The diameter of a pipe is normally distributed with a mean of 0.4 inches and a variance of 0.0004. What is the probability that the diameter of a randomly selected pipe will exceed 0.44 inches?
If no one who teaches this shows up to help, I will get out my normal distribution tables and try later.
As Damon suggested, these are done using Normal distribution tables.
Personally I don't see the difference in using tables or computer programs that do the same thing.
My personal choice is
http://davidmlane.com/hyperstat/z_table.html
If I recall correctly, there is a difference in "variance" and "standard deviation"
check in your textbook
the standard deviation is the square root of the variance.
To find the probability that the diameter of a randomly selected pipe will exceed 0.44 inches, we need to calculate the area under the normal distribution curve to the right of 0.44.
First, we need to calculate the standard deviation. The variance (σ^2) is given as 0.0004, so the standard deviation (σ) is the square root of the variance, which is √(0.0004) = 0.02 inches.

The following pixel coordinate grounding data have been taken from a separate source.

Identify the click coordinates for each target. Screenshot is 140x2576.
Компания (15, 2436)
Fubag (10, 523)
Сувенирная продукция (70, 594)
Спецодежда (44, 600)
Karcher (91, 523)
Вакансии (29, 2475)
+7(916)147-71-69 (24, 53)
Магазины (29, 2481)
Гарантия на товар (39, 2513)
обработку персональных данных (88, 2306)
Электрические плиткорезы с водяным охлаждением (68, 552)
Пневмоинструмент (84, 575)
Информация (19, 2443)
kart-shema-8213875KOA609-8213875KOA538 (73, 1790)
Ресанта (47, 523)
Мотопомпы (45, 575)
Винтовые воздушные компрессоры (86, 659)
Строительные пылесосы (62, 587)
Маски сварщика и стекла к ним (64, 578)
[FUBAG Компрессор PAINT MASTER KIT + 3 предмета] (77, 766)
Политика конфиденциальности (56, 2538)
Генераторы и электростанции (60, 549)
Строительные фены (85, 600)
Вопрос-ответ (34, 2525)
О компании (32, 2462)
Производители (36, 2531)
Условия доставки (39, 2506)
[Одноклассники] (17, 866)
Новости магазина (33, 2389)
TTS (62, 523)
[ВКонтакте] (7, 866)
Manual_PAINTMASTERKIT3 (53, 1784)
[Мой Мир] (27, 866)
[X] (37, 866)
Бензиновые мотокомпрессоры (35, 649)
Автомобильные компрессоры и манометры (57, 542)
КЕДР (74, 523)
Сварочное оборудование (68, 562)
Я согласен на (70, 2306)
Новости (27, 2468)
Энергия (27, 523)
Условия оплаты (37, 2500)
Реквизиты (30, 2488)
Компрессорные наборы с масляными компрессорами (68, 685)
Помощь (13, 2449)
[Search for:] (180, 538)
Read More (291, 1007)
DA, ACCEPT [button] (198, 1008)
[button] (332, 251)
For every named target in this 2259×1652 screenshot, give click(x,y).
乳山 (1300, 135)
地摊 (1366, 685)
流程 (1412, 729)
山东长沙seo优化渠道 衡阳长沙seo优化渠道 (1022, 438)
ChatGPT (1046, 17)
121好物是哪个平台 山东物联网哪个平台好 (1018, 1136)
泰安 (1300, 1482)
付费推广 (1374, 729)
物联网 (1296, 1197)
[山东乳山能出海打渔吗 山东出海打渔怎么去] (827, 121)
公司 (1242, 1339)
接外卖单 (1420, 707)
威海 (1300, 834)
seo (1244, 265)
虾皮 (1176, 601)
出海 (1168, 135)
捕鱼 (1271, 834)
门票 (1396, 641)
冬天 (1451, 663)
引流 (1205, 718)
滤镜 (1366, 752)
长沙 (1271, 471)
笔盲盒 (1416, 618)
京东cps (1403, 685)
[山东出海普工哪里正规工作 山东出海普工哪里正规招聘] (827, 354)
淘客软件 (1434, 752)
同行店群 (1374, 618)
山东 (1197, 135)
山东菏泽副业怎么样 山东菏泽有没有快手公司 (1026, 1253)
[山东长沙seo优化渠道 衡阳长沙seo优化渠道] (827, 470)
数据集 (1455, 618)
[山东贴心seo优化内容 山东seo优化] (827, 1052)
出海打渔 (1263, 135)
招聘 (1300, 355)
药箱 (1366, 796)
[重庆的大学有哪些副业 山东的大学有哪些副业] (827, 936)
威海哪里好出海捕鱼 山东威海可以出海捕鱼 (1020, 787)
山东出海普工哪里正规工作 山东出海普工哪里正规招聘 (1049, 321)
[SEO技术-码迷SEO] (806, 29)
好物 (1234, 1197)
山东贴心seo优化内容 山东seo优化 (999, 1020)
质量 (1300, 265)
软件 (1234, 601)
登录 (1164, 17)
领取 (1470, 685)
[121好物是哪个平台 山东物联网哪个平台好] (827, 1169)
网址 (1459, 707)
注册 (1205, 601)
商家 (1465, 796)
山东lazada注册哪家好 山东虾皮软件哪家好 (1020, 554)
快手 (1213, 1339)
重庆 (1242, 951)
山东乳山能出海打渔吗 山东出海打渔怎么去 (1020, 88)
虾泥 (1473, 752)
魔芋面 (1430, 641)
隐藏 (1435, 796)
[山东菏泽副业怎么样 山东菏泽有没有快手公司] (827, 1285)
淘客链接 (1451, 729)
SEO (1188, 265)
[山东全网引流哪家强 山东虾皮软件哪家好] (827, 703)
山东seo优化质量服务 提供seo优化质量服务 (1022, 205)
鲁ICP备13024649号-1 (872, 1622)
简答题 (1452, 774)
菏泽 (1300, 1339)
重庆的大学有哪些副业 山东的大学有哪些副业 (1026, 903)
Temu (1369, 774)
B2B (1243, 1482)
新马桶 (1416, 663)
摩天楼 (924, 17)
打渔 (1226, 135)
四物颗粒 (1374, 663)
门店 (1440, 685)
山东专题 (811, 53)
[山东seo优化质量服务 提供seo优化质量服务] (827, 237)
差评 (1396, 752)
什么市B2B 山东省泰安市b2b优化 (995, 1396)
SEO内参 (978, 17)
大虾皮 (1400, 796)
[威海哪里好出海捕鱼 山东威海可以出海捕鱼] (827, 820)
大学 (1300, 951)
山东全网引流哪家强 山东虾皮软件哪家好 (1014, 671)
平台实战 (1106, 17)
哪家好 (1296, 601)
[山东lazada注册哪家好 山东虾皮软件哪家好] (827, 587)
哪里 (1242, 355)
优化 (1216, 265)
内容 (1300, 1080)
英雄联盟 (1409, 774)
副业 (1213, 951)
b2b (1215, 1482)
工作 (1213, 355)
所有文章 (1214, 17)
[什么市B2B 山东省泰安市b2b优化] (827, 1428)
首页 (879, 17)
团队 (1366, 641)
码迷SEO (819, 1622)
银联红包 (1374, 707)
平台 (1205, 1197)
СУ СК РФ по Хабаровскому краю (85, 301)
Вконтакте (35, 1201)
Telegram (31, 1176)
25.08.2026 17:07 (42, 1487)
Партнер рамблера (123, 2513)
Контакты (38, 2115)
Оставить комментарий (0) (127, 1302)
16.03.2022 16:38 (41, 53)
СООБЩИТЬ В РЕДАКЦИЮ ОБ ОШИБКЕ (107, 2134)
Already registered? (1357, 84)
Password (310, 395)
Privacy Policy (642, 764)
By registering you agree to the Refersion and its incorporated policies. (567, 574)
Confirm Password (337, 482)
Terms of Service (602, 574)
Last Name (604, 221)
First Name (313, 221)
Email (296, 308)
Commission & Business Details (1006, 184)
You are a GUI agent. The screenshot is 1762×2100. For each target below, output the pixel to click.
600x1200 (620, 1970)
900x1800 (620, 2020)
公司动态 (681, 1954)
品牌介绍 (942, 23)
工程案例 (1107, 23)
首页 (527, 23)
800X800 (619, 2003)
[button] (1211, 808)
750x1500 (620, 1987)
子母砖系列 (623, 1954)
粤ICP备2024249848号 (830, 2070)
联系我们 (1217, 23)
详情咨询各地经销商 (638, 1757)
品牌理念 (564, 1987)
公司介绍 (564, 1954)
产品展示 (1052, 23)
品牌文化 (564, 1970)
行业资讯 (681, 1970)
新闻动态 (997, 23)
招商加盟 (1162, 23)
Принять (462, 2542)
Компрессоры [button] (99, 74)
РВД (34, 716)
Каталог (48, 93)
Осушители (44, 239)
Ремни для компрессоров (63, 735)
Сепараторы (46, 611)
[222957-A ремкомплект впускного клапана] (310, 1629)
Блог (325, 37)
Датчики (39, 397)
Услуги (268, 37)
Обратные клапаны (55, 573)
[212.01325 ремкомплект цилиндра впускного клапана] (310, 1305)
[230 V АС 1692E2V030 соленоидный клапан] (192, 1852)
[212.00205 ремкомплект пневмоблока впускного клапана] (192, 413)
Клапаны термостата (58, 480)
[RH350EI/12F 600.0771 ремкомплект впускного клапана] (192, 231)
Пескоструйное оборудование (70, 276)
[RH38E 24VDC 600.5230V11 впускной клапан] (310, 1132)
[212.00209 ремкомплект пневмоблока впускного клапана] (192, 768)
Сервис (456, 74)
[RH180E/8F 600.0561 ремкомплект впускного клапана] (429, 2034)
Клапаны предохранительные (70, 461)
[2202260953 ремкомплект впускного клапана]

Next, we need to standardize the value 0.44 using the following formula:
Z = (X - μ) / σ
where X is the value we want to standardize (0.44), μ is the mean (0.4), and σ is the standard deviation (0.02).
Plugging in the values, we get:
Z = (0.44 - 0.4) / 0.02 = 2
Now, we need to find the probability corresponding to the standardized value of 2. We can consult a standard normal distribution table or use a calculator to find this probability. Let's assume we use a standard normal distribution table.
Looking up the value of 2 in the standard normal distribution table, we find that the area to the left of 2 is 0.9772. Since we want the probability to the right of 0.44, we subtract this value from 1.
1 - 0.9772 = 0.0228
Therefore, the probability that the diameter of a randomly selected pipe will exceed 0.44 inches is approximately 0.0228, or 2.28%.